# Prompt:
Give back exactly the lines from the "Task: Open the Render dialog" line to the final line of the records, and only those, minus any pictures.

(Beginning of Exercise materials)

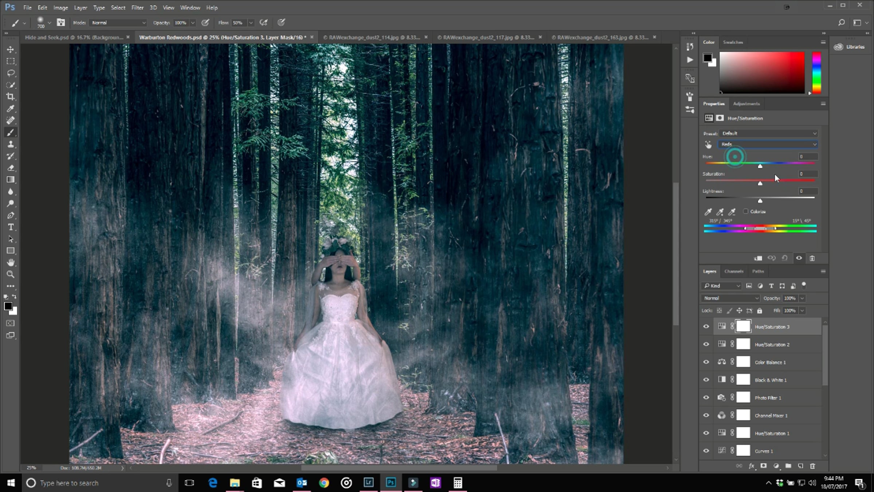Open the Reds color range dropdown
Viewport: 874px width, 492px height.
pyautogui.click(x=768, y=144)
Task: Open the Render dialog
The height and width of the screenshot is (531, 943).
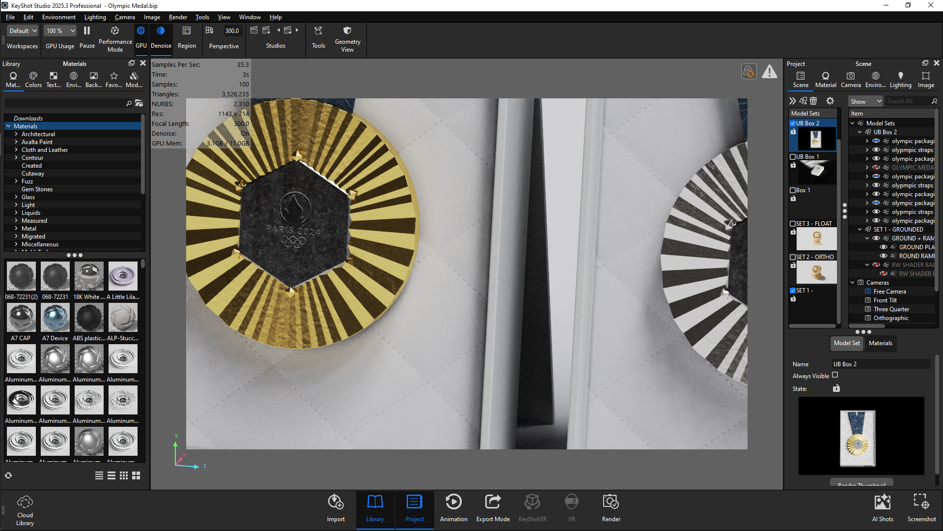Action: point(611,507)
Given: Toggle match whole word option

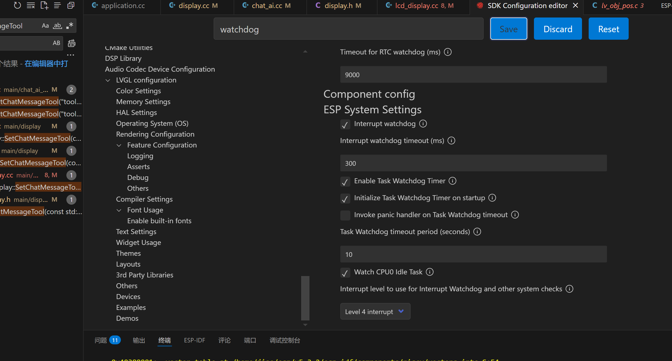Looking at the screenshot, I should click(x=57, y=26).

(End of Exercise materials)

# Result below:
Task: Open the Render dialog
The height and width of the screenshot is (531, 943).
Action: point(611,507)
Given: Toggle match whole word option

Looking at the screenshot, I should click(x=57, y=26).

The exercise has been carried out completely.